Being ISO & OHSAS certified may have been the result of customer/s request, or company goal, well done, whichever it was the intent was that it should add value to the companies revenues. If that is not happening and without ISO & OHSAS certification the company has a better bottom line, then out goes the certification, but I hardly think that this is the case.
Some convincing indicators are,
• Customer satisfaction….customer complaints cost money, not just the replaced item but much more the companies image. A satisfied customer is one who buys the second time
• Less waste…..control downtime, scrap materials etc.
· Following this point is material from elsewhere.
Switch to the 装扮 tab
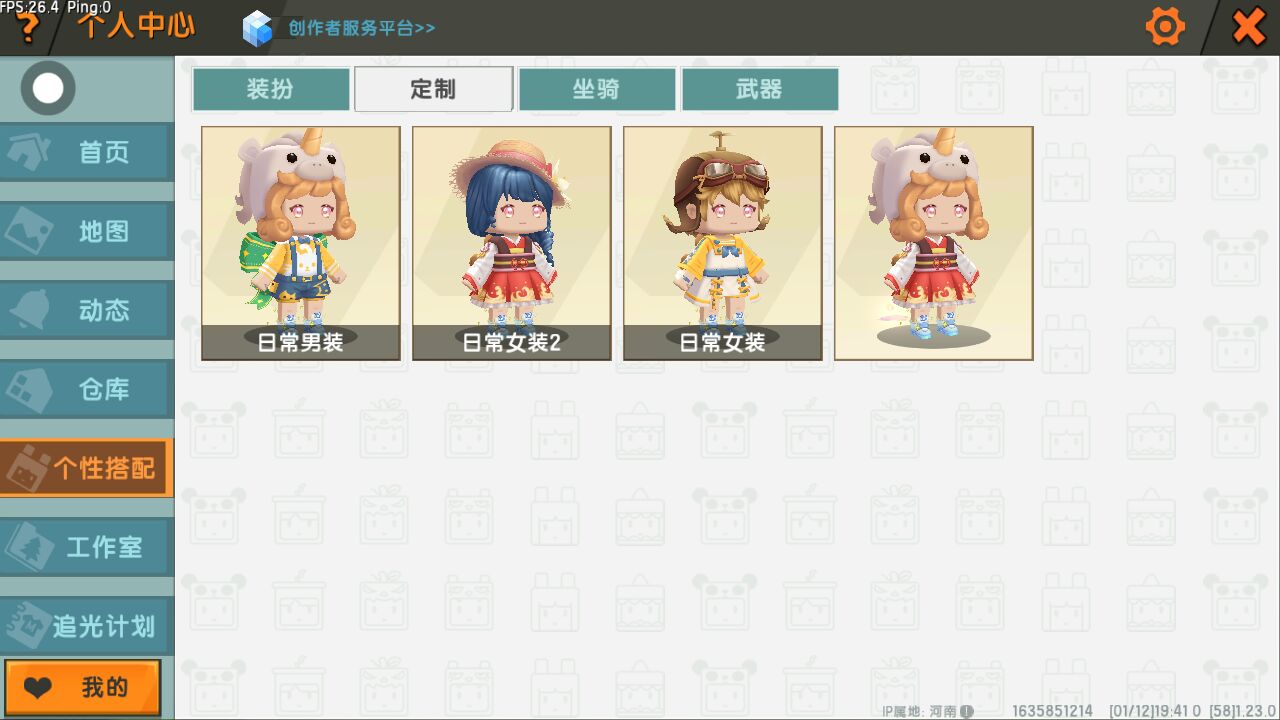The height and width of the screenshot is (720, 1280). click(271, 89)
Is this not money down the drain.
• Motivate operators to improve the process.

I’m certain that you can find the right ones for your boss to be convinced.

In a nutshell the on going campaign is not just getting the certificate or recertification but that the systems and methods used are improving the company’s bottom line. After all, metaphorically speaking, if the ship sinks we all go down with it, I will be surprised that your work colleagues would like that.
 

Sambasi

Involved - Posts
Now,my new boss who is not Quality professional, ask me to give him some convinced reports or plans which will show the value of Quality department to our highest boss

Measuring the value of quality department is a problem in many industries.
It is similar to measuring the value of the role of any individual in an organization.

Make the boss realise what happens to the organization without quality department.Show him the problems that would have surfaced without your department.If you know the cost of one problem,which would have come up without your department, use it to your advantage.

Find out why he wants a value of your area.Is it for down-sizing?